STOmics-GenX: CRISPR based approach to improve cell identity specific gene detection from spatially resolved transcriptomics

The spatial organisation of cells defines the biological functions of tissue ecosystems from development to disease. Recently, an array of technologies have been developed to query gene expression in a spatial context. These include techniques such as employing barcoded oligonucleotides, single-molecule fluorescence in situ hybridization (smFISH), and DNA nanoball (DNB)-patterned arrays. However, resolution and efficiency vary across platforms and technologies. To obtain spatially relevant biological information from spatially resolved transcriptomics, we combined the Stereo-seq workflow with CRISPRclean technology to develop the STOmics-GenX pipeline. STOmics-GenX not only allowed us to reduce genomic, mitochondrial, and ribosomal reads, but also lead to a ~2.1-fold increase in the number of detected genes when compared to conventional Stereo-seq (STOmics). Additionally, the STOmics-GenX pipeline resulted in an improved detection of cell type specific genes, thereby improving cellular annotations.
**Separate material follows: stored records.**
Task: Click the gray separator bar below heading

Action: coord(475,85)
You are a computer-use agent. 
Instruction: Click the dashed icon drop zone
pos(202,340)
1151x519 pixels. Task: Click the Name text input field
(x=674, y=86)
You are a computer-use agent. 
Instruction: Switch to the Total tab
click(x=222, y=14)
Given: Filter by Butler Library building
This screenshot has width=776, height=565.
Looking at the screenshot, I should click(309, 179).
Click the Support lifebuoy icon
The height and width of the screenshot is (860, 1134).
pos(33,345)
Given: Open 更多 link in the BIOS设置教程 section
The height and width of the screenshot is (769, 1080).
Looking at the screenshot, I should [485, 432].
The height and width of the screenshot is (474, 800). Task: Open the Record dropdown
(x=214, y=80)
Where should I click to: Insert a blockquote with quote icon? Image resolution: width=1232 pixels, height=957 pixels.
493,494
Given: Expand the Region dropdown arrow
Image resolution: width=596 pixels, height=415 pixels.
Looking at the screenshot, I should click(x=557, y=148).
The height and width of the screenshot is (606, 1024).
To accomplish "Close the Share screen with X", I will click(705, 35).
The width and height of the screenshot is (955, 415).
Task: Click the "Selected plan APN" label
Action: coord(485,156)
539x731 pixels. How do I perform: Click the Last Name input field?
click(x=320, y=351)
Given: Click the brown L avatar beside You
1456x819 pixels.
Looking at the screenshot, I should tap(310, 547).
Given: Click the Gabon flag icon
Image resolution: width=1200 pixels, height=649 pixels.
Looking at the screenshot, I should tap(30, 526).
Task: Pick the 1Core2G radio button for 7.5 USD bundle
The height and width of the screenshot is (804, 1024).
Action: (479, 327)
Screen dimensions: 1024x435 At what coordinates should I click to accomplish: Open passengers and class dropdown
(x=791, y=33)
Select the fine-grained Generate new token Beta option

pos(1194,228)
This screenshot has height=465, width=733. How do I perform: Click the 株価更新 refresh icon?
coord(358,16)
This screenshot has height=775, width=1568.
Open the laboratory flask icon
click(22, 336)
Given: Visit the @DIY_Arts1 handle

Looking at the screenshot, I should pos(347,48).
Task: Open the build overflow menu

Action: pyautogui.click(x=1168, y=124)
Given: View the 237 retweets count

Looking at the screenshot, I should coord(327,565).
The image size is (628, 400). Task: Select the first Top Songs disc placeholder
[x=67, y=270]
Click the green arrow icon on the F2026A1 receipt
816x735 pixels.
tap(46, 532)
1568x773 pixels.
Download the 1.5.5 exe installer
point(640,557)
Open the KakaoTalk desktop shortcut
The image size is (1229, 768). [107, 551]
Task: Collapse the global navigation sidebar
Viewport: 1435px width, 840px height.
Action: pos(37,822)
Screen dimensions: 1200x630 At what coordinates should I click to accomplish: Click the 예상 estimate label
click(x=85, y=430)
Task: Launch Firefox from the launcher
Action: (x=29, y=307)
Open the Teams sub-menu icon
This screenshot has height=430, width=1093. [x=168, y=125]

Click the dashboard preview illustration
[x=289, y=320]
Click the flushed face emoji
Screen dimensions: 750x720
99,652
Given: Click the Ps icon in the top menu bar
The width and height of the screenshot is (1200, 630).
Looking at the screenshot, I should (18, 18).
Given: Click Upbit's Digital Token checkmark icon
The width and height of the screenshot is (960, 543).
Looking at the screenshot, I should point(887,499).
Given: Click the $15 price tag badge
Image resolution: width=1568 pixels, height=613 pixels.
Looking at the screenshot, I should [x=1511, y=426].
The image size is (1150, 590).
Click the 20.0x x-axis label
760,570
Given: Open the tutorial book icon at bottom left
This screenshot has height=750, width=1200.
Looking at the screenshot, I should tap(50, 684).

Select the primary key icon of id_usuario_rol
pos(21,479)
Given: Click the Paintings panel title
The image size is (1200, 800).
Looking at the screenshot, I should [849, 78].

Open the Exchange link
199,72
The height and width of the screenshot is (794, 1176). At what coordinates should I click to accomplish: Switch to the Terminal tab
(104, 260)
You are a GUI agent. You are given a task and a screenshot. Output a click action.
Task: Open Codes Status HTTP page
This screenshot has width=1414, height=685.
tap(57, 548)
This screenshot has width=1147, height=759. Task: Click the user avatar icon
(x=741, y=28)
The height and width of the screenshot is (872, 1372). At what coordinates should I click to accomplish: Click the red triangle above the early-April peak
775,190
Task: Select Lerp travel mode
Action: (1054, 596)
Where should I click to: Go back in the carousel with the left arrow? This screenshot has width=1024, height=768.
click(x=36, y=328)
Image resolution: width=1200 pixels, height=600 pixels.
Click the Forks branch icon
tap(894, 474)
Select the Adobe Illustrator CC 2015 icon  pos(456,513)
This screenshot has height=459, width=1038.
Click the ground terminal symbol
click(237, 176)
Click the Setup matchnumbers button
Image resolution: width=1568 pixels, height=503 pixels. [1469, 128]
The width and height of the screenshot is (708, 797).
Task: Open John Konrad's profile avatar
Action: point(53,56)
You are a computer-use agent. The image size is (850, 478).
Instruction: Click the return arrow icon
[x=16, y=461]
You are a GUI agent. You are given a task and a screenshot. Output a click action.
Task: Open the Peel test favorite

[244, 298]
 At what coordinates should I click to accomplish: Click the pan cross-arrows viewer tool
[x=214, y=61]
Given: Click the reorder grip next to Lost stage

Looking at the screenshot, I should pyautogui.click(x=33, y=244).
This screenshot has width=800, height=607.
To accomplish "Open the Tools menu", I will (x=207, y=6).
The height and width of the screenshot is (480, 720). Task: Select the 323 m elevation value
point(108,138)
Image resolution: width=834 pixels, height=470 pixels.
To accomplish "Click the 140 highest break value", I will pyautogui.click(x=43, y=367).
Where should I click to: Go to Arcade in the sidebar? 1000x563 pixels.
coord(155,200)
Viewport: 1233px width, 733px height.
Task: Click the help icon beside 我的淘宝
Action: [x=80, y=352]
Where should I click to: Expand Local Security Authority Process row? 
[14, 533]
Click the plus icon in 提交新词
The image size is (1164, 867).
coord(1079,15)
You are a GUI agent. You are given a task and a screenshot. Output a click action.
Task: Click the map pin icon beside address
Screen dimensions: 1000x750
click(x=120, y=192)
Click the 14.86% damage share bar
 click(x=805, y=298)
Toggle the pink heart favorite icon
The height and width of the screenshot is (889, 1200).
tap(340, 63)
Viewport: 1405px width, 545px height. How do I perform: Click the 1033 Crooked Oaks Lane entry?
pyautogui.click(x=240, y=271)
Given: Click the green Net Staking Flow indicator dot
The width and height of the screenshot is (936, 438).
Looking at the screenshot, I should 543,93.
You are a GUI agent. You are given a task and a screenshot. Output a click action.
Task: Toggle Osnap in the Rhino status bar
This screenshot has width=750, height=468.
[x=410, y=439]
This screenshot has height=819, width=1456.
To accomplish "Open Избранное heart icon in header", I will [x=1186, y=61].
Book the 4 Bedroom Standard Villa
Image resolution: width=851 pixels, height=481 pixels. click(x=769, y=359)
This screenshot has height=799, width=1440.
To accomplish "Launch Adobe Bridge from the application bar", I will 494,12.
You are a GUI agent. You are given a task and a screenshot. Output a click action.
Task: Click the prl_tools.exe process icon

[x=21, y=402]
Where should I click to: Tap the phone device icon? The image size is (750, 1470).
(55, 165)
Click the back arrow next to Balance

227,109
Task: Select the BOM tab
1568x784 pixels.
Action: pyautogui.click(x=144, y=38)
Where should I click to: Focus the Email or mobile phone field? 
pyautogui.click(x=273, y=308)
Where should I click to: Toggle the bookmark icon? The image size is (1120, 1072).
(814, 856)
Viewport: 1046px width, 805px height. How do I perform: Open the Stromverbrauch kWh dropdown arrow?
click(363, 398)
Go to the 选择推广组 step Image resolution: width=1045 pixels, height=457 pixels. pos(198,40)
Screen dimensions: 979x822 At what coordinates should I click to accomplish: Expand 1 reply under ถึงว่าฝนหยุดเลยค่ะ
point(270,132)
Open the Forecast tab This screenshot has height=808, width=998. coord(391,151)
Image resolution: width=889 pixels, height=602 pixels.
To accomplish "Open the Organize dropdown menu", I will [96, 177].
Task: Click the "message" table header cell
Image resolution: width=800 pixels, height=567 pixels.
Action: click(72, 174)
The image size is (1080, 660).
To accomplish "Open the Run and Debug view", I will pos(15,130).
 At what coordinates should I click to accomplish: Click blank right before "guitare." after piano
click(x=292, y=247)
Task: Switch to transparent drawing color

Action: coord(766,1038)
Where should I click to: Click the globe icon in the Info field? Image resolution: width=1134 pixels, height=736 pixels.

Most importantly, STOmics-GenX allowed for enhanced detection of clinically relevant biomarkers such as Alpha-fetoprotein (AFP), enabling the identification of two spatially distinct subsets of hepatocytes in hepatocellular carcinoma tissue. Thereby, combining CRISPRclean technology with STOmics not only allowed improved gene detection but also paved the way for spatial precision oncology by improved detection of clinically relevant biomarkers. ### Competing Interest Statement The authors have declared no competing interest.